Firstly, I analytically model the growth of gravitational instabilities in an isolated
proto-galaxy disc as it progresses into a fully-formed galaxy in the presence of a
massive seed black hole formed directly through isothermal collapse. The model
shows for the first time how the gravitational effects of a seed black hole lead
to an increase in the stability of the disc and an increase in the star formation
timescale in the region of the disc close to the black hole. This gravitational
imprint of the black hole on the galactic disc has the effect of suppressing star
formation. To investigate if this has a lasting effect on the properties of seed
hosting galaxies, I evolve the disc galaxy model from the epoch of seed formation
down to z ~ 6. I show how star formation in seed hosting galaxies is further
regulated by a combination of gravitational stability and the accretion of gas
onto the black hole, leading to a scenario where the resulting ratio of black hole
to stellar mass at z = 6 is significantly higher than observed in the local universe.
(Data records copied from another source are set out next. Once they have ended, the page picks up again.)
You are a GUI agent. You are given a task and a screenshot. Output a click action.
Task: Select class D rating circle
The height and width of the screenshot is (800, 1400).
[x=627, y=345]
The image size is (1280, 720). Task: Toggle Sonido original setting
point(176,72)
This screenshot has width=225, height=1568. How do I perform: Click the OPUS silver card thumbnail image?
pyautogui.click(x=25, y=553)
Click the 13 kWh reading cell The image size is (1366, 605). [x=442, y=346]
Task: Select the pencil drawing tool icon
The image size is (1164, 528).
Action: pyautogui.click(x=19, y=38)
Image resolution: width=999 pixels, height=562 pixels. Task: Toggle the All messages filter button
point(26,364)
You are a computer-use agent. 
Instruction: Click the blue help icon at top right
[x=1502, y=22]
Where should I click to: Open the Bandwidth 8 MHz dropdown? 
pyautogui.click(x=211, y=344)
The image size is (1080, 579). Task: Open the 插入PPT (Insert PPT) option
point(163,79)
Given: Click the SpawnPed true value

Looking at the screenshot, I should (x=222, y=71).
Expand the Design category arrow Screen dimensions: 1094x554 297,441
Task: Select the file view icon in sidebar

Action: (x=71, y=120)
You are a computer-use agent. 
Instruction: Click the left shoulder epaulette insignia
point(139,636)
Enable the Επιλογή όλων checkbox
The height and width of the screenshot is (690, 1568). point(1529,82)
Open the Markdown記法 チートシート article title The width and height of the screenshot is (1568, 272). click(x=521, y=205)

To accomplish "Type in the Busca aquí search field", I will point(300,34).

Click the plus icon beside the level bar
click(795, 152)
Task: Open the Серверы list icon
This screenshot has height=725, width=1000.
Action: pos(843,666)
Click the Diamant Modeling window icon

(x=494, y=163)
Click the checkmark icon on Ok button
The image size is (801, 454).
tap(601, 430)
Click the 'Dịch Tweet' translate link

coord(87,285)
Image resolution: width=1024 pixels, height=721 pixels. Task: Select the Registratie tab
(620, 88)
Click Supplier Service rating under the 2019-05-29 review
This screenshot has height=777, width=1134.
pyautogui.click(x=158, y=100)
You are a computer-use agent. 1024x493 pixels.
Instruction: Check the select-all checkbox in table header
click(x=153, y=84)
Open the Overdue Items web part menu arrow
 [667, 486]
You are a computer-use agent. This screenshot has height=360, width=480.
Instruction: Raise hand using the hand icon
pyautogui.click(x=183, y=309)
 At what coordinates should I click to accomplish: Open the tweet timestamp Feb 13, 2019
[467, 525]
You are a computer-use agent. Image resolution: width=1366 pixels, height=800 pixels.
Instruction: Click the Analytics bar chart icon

I also investigate how the growth of massive seed black holes is regulated by the
mass and momentum transport in the disc. The inward accretion of gas towards
the central massive black hole and therefore the accretion of gas onto the black
hole itself is a function of the stability of the disc. The stabilising effect of the
black hole therefore has the potential to regulate the inflow of gas, depending
on the relative masses of the galaxy disc and black hole. I find that even in the
regime where the inflow rate is not affected by the presence of the black hole,
viscosity driven accretion is too inefficient for even massive seeds to grow into a
SMBHs by z ~ 6. This indicates the isolated growth of SMBHs is not possible.
Indeed, merger events or other processes which are efficient at dissipating angular
momentum are required to provide the necessary rapid accretion of gas for SMBHs
to form.
Finally, I study the dynamical heating of a dark matter halo through the accretion
of massive black hole systems. Modelled as both a black hole embedded in its
own subhalo and as a naked black hole, the infall of the black hole system acts as
a perturber to the density of the central halo, converting potential energy to heat
the gas of the central halo through dynamical friction. The timescale over which
this infall occurs decreases with a larger perturber mass relative to the central halo
mass. The total energy released through black hole accretion during the period of
infall is strongly dependent on the black hole growth model. Generally, the total
energy from black hole growth exceeds the total energy from dynamical friction.
However, the energy released through dynamical friction reaches a maximum
when the perturber's proximity to the centre of the central halo is minimised,
generally after black hole accretion has ceased. There is therefore a period of
time where dynamical friction is the primary source of heating within a halo,
potentially contributing to the luminosities of some distant quasars and leading
to over-estimates in inferred black hole masses.